Learning from nature to increase resilience

By Getrude Lungahi, Mercy Corp
More than 80 percent of farmers in East Africa use chemicals to increase farm productivity and keep weeds and pests from destroying their crops.
The Kenyan government imported $1.3 billion’s worth of chemical fertilizers and $578 million worth of pesticides during 2004-11, for agricultural production.
Farmers in Wajir,Kenya add compost and mulch around trees.TRF/Abdifatah Abdikadir
Chemical-intensive agriculture, however, creates a cycle of economic dependency between farmers and chemical manufacturers, discouraging biodiversity and degrading soils and landscapes, making them more prone to drought and floods.
A design philosophy called permaculture can be used as an alternative to the use of chemicals in agriculture. It involves sustainable ecological systems that are self-maintained and regenerative.
By observing and simulating the features observed in natural ecosystems, permaculture replicates productivity patterns that exist naturally in the environment.
As such, it stimulates the cultivation of several crops rather than a single crop.

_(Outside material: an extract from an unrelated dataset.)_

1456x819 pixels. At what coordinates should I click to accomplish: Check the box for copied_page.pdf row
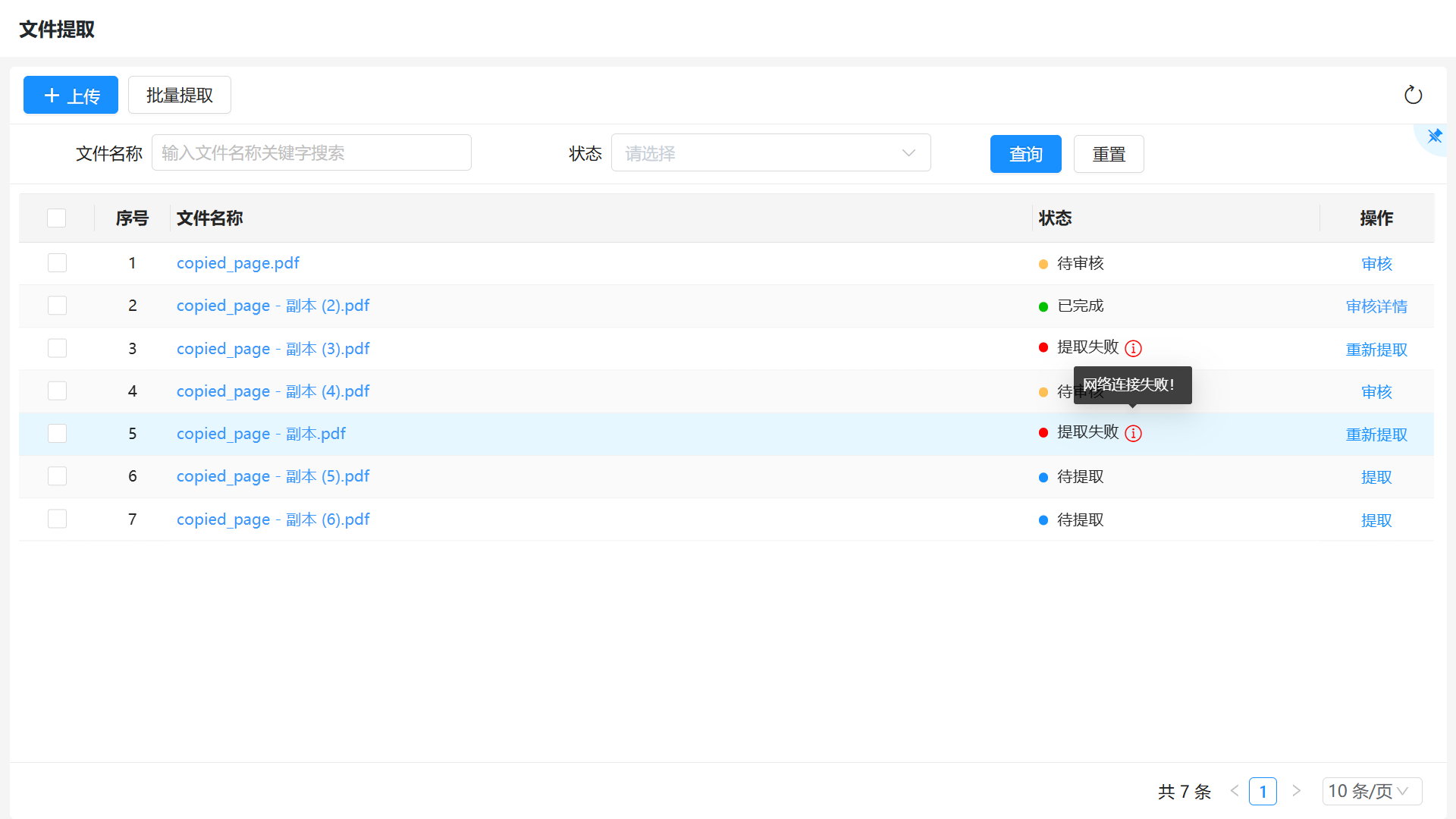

By returning any organic waste (including food waste and manure) into the system, it also nurtures soils and biodiversity.
Techniques include using perennial plants – which live for more than two years, as opposed to annual crops – to create a permanent network of roots that help prevent soil erosion, for example.
While permaculture comes with many benefits, it doesn’t necessarily follow that farmers know how to use it.
As part of the Building Resilience to Climate Extremes and Disasters (BRACED) programme, Mercy Corps is training communities – including farmers and government officials – on permaculture farming with the Permaculture Research Institute of Kenya in Wajir, Kenya, and Karamoja, Uganda.
“In an age where corporations are marketing drought-resistant seeds, it is really landscapes that need to be drought-resistant, not seeds’’, said Natalie Topa, Mercy Corps’ BRACED programme director.
Abdifatah Abdikadir, a farmer from Wajir and one of the trainees, has himself adopted several permaculture techniques such as banana circles, a way to grow fruit and vegetable crops by using up excess water and organic waste.
He is now showing other trainees how to apply permaculture principles in their farm work. “It’s important for more farmers to understand and adopt permaculture,” he said.
Joseph Letunyoi, a young Maasai man from Laikipia, central Kenya, and a trainer from the Permaculture Research Institute, is teaching both Kenyans and foreigners such as NGO workers how to strengthen their land and food production through permaculture.
His pastoralist background in the Kenyan drylands has helped him connect with the Wajir community and advise them on how to make their land and food production more diverse and resilient.
“No matter where you are based, permaculture can contribute to sustainable economic development," he said.
But permaculture isn’t just for adults. Abdikadir and other trainers are developing a permaculture curriculum to be rolled out in primary and secondary schools in Wajir.
Mercy Corps has also built partnerships with educational institutions such as Makerere University in Uganda: its agriculture curriculum now includes permaculture courses.
“Permaculture, agroecology and agroforestry can help mitigate the land degradation and erosion that has been caused to environments by poor land management practices,” said Shuaib Lwasa, a geography professor at the university.
Through the BRACED programme, two of the university’s graduate students conducted field work that involved assessing farms’ soil acidity as well as training farmers on permaculture with Mercy Corps.